* _Stored records_:

+++++

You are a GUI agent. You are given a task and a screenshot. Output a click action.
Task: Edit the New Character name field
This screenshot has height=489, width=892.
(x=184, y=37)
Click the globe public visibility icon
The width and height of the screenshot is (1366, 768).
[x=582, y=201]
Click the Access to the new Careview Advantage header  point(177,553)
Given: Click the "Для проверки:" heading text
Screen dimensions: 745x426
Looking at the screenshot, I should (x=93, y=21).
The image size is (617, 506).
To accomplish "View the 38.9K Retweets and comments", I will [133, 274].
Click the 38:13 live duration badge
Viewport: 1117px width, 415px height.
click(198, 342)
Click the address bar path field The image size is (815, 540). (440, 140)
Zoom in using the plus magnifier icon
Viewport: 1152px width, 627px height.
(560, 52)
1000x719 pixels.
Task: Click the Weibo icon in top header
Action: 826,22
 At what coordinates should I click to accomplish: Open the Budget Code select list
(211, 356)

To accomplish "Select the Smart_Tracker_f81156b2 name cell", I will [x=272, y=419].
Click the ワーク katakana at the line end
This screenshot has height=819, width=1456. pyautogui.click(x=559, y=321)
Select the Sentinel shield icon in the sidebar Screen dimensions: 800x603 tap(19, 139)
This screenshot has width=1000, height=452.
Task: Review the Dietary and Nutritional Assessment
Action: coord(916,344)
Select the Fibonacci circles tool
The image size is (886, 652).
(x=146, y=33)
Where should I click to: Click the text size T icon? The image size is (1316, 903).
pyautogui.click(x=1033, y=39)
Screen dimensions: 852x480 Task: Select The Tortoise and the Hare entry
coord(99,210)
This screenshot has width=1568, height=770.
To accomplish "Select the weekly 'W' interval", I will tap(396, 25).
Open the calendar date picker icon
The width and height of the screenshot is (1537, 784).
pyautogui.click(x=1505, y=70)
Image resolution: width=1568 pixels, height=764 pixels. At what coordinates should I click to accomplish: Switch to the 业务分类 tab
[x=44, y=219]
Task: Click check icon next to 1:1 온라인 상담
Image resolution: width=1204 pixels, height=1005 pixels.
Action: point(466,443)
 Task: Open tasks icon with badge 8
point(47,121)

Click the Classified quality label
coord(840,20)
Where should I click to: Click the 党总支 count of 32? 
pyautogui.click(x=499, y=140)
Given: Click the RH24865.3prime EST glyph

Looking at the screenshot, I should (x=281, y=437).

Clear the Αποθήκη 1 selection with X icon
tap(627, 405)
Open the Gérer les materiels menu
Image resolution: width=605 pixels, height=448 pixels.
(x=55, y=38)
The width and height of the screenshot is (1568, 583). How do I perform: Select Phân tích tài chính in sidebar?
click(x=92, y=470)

+++++

Copy out every entry again, exactly as it was given.

You are a GUI agent. You are given a task and a screenshot. Output a click action.
Task: Edit the New Character name field
This screenshot has height=489, width=892.
(x=184, y=37)
Click the globe public visibility icon
The width and height of the screenshot is (1366, 768).
[x=582, y=201]
Click the Access to the new Careview Advantage header  point(177,553)
Given: Click the "Для проверки:" heading text
Screen dimensions: 745x426
Looking at the screenshot, I should (x=93, y=21).
The image size is (617, 506).
To accomplish "View the 38.9K Retweets and comments", I will [133, 274].
Click the 38:13 live duration badge
Viewport: 1117px width, 415px height.
click(198, 342)
Click the address bar path field The image size is (815, 540). (440, 140)
Zoom in using the plus magnifier icon
Viewport: 1152px width, 627px height.
(560, 52)
1000x719 pixels.
Task: Click the Weibo icon in top header
Action: 826,22
 At what coordinates should I click to accomplish: Open the Budget Code select list
(211, 356)

To accomplish "Select the Smart_Tracker_f81156b2 name cell", I will [x=272, y=419].
Click the ワーク katakana at the line end
This screenshot has height=819, width=1456. pyautogui.click(x=559, y=321)
Select the Sentinel shield icon in the sidebar Screen dimensions: 800x603 tap(19, 139)
This screenshot has width=1000, height=452.
Task: Review the Dietary and Nutritional Assessment
Action: coord(916,344)
Select the Fibonacci circles tool
The image size is (886, 652).
(x=146, y=33)
Where should I click to: Click the text size T icon? The image size is (1316, 903).
pyautogui.click(x=1033, y=39)
Screen dimensions: 852x480 Task: Select The Tortoise and the Hare entry
coord(99,210)
This screenshot has width=1568, height=770.
To accomplish "Select the weekly 'W' interval", I will tap(396, 25).
Open the calendar date picker icon
The width and height of the screenshot is (1537, 784).
pyautogui.click(x=1505, y=70)
Image resolution: width=1568 pixels, height=764 pixels. At what coordinates should I click to accomplish: Switch to the 业务分类 tab
[x=44, y=219]
Task: Click check icon next to 1:1 온라인 상담
Image resolution: width=1204 pixels, height=1005 pixels.
Action: point(466,443)
 Task: Open tasks icon with badge 8
point(47,121)

Click the Classified quality label
coord(840,20)
Where should I click to: Click the 党总支 count of 32? 
pyautogui.click(x=499, y=140)
Given: Click the RH24865.3prime EST glyph

Looking at the screenshot, I should (x=281, y=437).

Clear the Αποθήκη 1 selection with X icon
tap(627, 405)
Open the Gérer les materiels menu
Image resolution: width=605 pixels, height=448 pixels.
(x=55, y=38)
The width and height of the screenshot is (1568, 583). How do I perform: Select Phân tích tài chính in sidebar?
click(x=92, y=470)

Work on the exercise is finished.